■ Work order ■
Reproduce the top of the data verbatim, through and including the line that contains "This screenshot has height=433, width=570.".

Dataset entries:

»»

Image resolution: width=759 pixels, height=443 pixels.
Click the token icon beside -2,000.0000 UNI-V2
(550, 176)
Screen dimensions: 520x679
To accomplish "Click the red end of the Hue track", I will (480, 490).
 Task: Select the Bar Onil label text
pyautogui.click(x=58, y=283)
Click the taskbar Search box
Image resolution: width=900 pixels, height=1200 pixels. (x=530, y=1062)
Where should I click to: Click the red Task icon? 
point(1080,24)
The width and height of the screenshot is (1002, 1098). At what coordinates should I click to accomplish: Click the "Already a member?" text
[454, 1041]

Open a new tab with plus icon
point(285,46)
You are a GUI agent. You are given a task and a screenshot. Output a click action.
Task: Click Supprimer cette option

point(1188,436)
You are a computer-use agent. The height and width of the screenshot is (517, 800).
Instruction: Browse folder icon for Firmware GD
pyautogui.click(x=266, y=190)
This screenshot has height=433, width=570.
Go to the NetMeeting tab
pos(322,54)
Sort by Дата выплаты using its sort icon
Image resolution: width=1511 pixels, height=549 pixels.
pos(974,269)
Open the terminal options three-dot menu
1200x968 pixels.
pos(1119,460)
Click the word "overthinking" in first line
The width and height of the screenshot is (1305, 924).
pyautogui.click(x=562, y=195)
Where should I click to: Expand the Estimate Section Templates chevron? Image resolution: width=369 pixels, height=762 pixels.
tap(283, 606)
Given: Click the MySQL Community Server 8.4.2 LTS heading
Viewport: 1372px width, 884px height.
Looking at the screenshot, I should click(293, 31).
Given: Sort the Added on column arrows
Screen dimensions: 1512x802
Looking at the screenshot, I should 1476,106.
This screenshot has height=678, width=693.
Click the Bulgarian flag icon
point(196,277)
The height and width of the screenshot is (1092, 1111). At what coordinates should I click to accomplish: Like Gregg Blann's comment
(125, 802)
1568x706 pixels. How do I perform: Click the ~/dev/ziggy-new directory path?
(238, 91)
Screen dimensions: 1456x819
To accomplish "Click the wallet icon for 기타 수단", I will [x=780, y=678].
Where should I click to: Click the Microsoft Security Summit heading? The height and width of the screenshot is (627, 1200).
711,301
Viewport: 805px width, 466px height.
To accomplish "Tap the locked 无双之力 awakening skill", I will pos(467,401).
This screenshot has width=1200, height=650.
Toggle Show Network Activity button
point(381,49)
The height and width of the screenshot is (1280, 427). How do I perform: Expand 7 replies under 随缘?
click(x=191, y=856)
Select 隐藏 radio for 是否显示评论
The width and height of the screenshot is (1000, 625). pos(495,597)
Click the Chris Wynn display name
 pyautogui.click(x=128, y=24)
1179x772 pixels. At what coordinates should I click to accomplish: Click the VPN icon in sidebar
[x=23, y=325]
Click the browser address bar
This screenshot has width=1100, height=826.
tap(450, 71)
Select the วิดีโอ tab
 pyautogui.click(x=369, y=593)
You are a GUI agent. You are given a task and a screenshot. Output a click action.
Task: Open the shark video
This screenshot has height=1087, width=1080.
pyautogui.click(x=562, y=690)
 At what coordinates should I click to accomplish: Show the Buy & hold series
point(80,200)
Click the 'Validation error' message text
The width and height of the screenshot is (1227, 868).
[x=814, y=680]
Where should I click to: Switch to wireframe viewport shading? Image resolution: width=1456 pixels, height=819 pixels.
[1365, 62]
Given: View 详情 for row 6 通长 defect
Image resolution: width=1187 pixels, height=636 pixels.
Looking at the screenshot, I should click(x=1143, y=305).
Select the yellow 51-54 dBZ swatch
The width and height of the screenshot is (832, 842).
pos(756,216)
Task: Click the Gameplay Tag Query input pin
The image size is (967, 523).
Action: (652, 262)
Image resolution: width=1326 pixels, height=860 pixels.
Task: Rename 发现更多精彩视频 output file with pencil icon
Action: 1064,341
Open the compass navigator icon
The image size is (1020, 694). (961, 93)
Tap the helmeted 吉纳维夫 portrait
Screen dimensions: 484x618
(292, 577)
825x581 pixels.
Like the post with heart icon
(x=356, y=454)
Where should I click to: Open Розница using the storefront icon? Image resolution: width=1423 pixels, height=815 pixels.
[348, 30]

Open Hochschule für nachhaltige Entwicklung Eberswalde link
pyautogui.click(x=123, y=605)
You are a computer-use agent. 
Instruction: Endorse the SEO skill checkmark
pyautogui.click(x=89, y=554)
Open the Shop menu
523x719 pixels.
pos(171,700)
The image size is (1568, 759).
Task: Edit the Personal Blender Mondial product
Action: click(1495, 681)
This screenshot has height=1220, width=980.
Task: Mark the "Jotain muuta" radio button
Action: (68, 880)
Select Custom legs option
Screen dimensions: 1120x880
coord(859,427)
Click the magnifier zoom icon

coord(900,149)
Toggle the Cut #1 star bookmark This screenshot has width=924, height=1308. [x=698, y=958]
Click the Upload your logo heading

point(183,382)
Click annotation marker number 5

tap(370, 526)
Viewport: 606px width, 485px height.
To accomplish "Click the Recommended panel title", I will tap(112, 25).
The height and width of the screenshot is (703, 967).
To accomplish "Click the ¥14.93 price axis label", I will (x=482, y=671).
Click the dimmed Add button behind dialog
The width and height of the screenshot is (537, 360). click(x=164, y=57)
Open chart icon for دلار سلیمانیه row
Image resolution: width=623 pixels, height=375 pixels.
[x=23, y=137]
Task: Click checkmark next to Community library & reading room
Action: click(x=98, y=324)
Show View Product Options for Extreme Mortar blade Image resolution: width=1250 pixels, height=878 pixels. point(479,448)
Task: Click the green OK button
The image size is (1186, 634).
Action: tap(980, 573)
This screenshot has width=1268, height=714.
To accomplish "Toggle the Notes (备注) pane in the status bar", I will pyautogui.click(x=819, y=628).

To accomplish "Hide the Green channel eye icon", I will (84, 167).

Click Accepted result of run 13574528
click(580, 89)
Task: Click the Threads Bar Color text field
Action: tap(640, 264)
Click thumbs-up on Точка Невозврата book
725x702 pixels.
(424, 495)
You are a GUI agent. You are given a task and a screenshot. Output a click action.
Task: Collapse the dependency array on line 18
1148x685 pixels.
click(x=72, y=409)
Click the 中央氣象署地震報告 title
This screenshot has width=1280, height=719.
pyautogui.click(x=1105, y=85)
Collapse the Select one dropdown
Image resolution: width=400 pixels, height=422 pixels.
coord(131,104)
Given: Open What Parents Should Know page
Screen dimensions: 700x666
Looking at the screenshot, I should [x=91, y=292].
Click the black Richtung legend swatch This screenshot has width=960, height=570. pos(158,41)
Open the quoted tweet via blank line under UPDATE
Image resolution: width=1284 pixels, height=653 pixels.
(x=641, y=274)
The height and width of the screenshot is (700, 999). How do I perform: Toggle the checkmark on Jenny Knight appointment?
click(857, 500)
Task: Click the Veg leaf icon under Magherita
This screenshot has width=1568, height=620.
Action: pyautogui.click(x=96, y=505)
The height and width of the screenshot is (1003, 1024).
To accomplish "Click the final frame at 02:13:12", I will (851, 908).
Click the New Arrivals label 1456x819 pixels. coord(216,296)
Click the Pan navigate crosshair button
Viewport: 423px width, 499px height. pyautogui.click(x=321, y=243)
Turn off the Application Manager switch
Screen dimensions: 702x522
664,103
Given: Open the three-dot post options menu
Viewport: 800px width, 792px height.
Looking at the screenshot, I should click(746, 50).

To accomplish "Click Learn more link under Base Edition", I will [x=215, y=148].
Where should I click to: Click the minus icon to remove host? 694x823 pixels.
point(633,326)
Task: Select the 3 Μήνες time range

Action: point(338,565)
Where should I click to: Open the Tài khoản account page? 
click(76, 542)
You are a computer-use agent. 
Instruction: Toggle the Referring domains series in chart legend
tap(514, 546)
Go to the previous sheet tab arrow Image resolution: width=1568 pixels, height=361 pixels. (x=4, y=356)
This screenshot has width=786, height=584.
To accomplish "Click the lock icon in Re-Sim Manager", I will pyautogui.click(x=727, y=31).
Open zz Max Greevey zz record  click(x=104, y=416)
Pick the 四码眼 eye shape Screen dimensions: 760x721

««

■ Answer to this task ■
Image resolution: width=759 pixels, height=443 pixels.
Click the token icon beside -2,000.0000 UNI-V2
(550, 176)
Screen dimensions: 520x679
To accomplish "Click the red end of the Hue track", I will (480, 490).
 Task: Select the Bar Onil label text
pyautogui.click(x=58, y=283)
Click the taskbar Search box
Image resolution: width=900 pixels, height=1200 pixels. (x=530, y=1062)
Where should I click to: Click the red Task icon? 
point(1080,24)
The width and height of the screenshot is (1002, 1098). At what coordinates should I click to accomplish: Click the "Already a member?" text
[454, 1041]

Open a new tab with plus icon
point(285,46)
You are a GUI agent. You are given a task and a screenshot. Output a click action.
Task: Click Supprimer cette option

point(1188,436)
You are a computer-use agent. The height and width of the screenshot is (517, 800).
Instruction: Browse folder icon for Firmware GD
pyautogui.click(x=266, y=190)
This screenshot has height=433, width=570.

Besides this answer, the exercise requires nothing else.